++++ ENTRIES SUPPLIED ++++

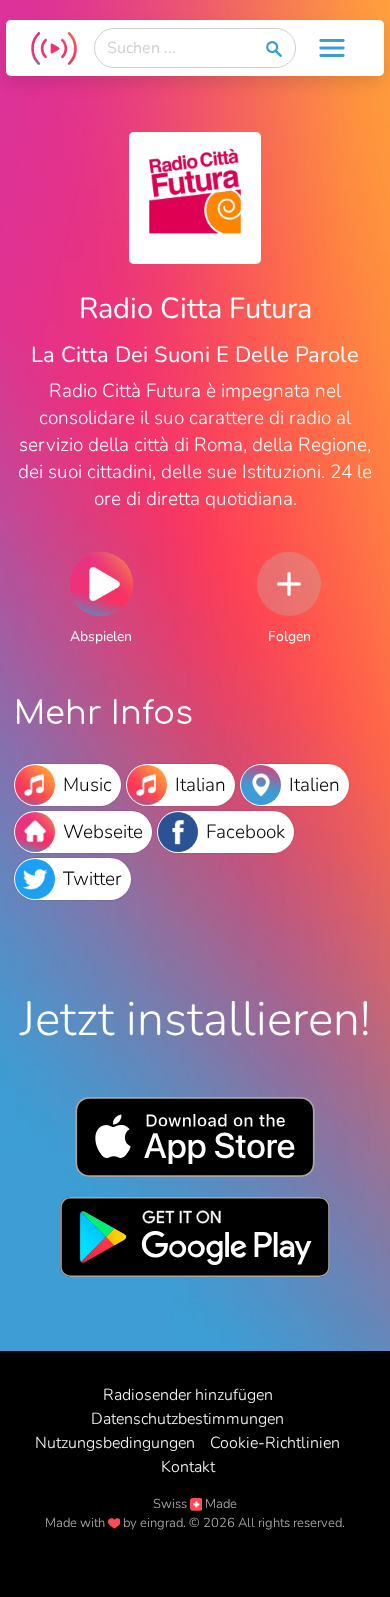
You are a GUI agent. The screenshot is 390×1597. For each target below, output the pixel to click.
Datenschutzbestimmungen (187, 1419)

++++
++++ ENTRIES SUPPLIED ++++

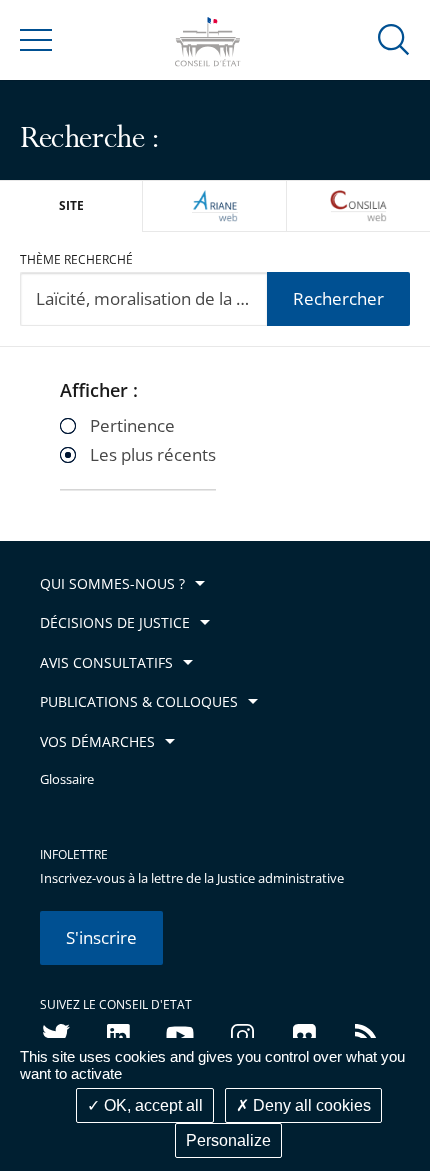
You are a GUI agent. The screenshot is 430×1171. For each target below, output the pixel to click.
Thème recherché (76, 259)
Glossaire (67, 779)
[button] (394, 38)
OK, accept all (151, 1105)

++++

** WHAT YOU WILL DO **
Everything above from the line containing "You are a GUI agent. The screenshot is 430×1171." through the line containing "OK, accept all (151, 1105)" must be copied exactly. Nothing outside that range belongs in the answer.

** SOLUTION TO THE PROBLEM **
You are a GUI agent. The screenshot is 430×1171. For each target below, output the pixel to click.
Thème recherché (76, 259)
Glossaire (67, 779)
[button] (394, 38)
OK, accept all (151, 1105)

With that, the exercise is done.